Available records:
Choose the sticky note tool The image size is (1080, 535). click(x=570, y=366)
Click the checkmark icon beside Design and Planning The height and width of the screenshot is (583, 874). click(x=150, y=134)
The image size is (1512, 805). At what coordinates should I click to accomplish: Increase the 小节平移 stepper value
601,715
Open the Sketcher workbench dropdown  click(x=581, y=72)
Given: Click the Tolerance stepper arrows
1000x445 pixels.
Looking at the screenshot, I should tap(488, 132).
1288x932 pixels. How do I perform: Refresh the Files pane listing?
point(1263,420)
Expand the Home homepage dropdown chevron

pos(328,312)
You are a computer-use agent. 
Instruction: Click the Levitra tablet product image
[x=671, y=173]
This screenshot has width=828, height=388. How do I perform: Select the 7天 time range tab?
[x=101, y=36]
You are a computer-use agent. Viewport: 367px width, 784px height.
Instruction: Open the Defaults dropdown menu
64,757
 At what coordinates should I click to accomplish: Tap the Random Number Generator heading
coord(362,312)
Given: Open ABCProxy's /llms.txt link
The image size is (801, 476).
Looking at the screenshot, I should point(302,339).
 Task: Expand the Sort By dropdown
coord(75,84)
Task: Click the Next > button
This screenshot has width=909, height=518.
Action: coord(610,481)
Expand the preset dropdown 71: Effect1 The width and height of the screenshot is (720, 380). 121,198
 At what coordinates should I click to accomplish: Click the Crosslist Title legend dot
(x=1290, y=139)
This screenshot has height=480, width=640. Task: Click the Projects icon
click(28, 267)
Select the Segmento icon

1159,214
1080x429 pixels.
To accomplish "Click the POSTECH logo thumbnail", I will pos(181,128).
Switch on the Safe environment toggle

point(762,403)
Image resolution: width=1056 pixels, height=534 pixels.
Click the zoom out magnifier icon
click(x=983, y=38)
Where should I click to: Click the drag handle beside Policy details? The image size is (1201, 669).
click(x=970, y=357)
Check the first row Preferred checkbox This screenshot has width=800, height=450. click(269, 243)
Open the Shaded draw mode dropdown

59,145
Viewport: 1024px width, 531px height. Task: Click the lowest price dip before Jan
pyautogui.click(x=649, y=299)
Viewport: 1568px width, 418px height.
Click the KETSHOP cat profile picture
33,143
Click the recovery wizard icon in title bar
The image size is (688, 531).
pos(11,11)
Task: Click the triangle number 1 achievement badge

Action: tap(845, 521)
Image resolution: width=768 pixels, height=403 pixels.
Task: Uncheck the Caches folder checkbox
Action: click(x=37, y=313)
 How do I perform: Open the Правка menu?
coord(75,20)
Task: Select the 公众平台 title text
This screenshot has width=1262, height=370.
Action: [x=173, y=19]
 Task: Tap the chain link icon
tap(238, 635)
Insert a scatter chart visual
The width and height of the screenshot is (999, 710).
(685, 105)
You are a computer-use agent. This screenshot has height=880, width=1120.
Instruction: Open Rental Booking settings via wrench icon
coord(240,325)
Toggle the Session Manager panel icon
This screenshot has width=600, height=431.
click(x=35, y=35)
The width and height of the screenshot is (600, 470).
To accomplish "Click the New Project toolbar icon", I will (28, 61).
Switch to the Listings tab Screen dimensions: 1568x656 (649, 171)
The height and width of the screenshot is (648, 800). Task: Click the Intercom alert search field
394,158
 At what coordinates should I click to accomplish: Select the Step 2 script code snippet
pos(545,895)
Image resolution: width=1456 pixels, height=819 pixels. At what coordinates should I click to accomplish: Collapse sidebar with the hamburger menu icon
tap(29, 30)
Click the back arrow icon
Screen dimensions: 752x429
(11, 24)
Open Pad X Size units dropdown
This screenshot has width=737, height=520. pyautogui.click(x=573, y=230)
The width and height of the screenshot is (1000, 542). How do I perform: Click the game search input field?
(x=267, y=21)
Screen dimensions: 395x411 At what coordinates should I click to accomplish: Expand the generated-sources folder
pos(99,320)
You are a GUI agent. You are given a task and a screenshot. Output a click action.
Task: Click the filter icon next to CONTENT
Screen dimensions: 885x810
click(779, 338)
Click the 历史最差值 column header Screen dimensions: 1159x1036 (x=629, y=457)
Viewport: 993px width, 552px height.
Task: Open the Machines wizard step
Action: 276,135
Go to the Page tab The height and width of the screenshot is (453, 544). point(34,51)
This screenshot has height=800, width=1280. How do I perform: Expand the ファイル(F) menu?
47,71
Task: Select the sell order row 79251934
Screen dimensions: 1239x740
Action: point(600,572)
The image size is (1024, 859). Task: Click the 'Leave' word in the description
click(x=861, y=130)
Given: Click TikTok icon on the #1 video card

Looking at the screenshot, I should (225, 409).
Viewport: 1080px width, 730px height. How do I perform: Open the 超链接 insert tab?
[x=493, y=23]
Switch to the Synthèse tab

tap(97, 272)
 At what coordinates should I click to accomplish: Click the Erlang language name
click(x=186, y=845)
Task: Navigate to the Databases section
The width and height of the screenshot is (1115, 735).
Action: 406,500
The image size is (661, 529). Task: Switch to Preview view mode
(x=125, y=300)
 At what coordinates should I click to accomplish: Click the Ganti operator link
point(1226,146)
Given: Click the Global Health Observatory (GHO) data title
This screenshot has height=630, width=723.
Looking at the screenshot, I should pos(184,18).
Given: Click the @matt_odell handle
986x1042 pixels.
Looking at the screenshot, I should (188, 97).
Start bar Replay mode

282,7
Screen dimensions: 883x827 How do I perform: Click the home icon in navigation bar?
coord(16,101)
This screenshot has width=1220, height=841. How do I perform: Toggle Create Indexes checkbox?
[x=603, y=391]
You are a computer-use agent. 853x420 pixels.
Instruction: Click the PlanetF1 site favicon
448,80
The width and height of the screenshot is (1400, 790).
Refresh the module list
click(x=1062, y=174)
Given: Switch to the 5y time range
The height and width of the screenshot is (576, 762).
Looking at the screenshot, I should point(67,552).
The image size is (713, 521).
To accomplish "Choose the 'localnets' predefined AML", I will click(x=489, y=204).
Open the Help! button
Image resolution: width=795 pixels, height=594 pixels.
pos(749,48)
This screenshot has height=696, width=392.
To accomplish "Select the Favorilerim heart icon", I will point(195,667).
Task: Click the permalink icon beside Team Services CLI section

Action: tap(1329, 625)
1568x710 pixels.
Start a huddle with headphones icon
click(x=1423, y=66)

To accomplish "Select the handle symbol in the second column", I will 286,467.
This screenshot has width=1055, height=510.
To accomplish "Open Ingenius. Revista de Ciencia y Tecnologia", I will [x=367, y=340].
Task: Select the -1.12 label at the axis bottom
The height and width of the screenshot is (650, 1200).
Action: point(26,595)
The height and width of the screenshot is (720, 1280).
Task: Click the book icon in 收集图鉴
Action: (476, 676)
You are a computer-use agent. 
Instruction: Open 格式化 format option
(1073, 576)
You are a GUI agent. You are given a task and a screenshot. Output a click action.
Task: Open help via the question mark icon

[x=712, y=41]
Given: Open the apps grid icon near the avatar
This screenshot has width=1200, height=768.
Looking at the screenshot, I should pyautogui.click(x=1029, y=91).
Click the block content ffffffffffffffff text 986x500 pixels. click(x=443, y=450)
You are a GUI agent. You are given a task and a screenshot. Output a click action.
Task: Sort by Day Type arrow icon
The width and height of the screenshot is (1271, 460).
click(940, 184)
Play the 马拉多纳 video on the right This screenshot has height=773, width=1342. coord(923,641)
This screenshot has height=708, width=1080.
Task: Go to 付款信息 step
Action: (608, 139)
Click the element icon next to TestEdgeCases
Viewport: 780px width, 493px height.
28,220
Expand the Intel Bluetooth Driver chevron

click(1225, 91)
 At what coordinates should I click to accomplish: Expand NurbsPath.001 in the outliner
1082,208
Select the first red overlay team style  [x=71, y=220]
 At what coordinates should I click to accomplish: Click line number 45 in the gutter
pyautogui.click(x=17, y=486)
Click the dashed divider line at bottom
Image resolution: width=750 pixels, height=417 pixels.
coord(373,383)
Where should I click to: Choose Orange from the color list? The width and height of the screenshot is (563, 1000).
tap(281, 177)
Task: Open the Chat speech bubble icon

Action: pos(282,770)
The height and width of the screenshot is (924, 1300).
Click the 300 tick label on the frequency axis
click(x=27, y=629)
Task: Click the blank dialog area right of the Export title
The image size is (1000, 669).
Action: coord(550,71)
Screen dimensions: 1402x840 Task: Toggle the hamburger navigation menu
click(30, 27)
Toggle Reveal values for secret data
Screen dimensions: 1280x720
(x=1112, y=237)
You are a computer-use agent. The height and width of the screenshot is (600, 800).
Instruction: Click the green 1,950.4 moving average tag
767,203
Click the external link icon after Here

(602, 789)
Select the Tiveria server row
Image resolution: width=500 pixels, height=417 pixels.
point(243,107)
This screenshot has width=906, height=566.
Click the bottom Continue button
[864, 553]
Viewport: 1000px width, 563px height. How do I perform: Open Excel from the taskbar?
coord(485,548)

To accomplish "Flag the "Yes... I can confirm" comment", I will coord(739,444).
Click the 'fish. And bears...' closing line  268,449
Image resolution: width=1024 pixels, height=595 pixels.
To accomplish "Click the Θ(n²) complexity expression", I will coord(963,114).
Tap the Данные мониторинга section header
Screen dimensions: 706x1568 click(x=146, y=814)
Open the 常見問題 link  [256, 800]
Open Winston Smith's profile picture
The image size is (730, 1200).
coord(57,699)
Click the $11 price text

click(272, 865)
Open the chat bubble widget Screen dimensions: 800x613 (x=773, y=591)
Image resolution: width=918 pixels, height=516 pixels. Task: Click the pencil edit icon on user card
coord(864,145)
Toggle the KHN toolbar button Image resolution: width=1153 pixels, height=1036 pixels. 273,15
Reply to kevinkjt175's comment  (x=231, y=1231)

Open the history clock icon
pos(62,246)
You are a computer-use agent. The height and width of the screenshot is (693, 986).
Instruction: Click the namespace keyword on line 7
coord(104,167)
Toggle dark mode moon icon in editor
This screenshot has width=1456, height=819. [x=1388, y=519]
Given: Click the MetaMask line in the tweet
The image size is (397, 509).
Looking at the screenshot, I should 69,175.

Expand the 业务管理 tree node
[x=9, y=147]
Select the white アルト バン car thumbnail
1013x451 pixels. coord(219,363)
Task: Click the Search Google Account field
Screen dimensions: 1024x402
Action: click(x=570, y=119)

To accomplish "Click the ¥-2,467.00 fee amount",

Problem requirements:
Check every line of the records above for the string "computer". Copy those that hold it.

Result below:
You are a computer-use agent. 
You are a computer-use agent. Viewport: 367px width, 784px height.
You are a computer-use agent. This screenshot has height=880, width=1120.
You are a computer-use agent. 853x420 pixels.
You are a computer-use agent. 
You are a computer-use agent. The height and width of the screenshot is (600, 800).
You are a computer-use agent. The height and width of the screenshot is (693, 986).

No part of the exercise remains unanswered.